Let’s start with this: When change hits, Performance Readiness® shifts. If that change is disruptive enough, it can render the experience base and skill sets of the highest performing superstars on your team obsolete (or, at a minimum, diminished). When/if that happens, it stands to reason that the confidence people have to deliver results will be adversely impacted as well. If you consider Mulally’s experience at Ford, the leader needs to:

  1. Facilitate Objective Analysis: One of the most difficult things you can ask anyone to do is to be objective about themselves (or the people they work closest with) in the middle of disruption. Typically, disruptive change generates fear. The more pronounced the change, the higher the probability that fear will be manifested through subjectivity (“We’re going to be fine if we just keep doing what we have proven we know how to do!”). As a leader, you need command of relevant facts and data to help others accurately assess the gap between their ability to effectively respond to the circumstances produced by the change compared to their ability/skill set prior to the disruption. Assisting the members of your team to accept the current reality and objectively own their readiness to respond is a crucial first step.
  2. Applaud When You Get It: Mulally literally stopped meetings and applauded those who demonstrated the bravery necessary to admit low Performance Readiness®. In the spirit of Brené Brown, he would routinely stand, smile and recognize this display of breakthrough courage! It is difficult (massive understatement) to admit you lack the experience, skill or confidence to perform or respond. But, when people feel comfortable enough to do so, at a minimum, you know where your attention needs to be focused. As a leader, go out of your way every chance you get to celebrate the bravery of those that put their personal egos to the side, draw a line in the sand and articulate “problems” in service of the path forward.
  3. Empower the “What”: Probably the most unique aspect of Alan’s “trip down the mountain at Ford” was removing himself from the content of operational decisions.

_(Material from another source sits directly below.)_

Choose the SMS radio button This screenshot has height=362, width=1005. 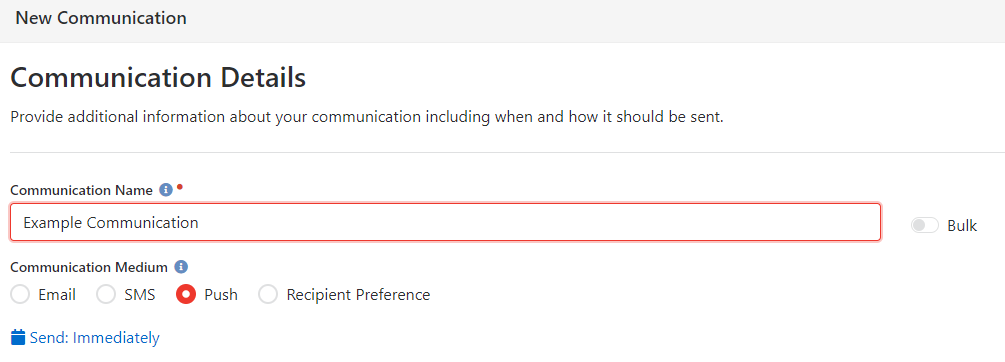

In his own words, he was “an airplane guy, not a car guy.” What this served to do in the eye of Ford’s storm was to place ownership for recovery directly on the shoulders of the people that would be the primary stewards of its iterative implementation. The incremental outcomes associated with that journey would be routinely publicized (companywide), discussed (companywide) and calibrated against facts and data (companywide). Since they were truly in unique circumstances, with no blueprint or set of directions to follow, accountability for decisions resided with the collective, as opposed to the few.

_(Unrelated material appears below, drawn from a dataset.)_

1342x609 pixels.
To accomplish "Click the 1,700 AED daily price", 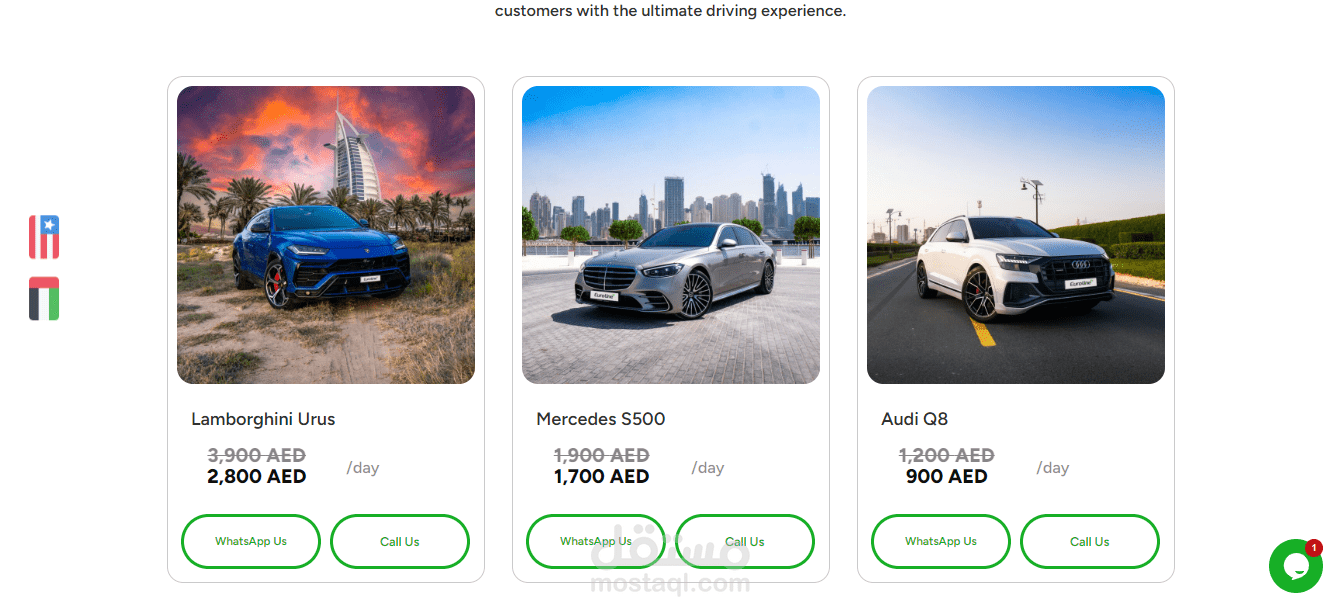I will [x=602, y=477].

  4. Direct the “How”: Above all else, Alan Mulally was a catalyst for positive culture. He vigorously employed a system he had developed throughout his career called: “Working Together”: Principles, Practices, and Management System. If you Google it, you will find 11 bullets that read like a script summary for an episode of Ted Lasso, or a documentary on the lifetime contributions of Fred Rogers:
    • People first
    • Love them up
    • Everyone is included
    • Respect, listen, help and appreciate each other
    • Have fun—enjoy the journey and each other
    • Etc.

The thing that distinguishes Mulally’s principles and practices was his relentless attention to the way those values were manifested day in and day out. Companywide. Starting (and ending) with him. Consider this for a moment: During his time at Ford, he instituted a zero tolerance for bad behavior policy. Regardless of what was going on in the world that surrounded the people of Ford, they were going to treat each other in a manner that enhanced human dignity. Every day. Every meeting. Every interaction.

So, what to make of all this in the context of becoming a Situational Leader? I believe it is this: Regardless of the circumstances that surround your attempts to influence others (e.g., more “traditional” or in response to paralyzing disruption), wrap your leadership style in Alan’s “Working Together”: Principles, Practices, and Management System. It will greatly enhance your probability of success and effectiveness!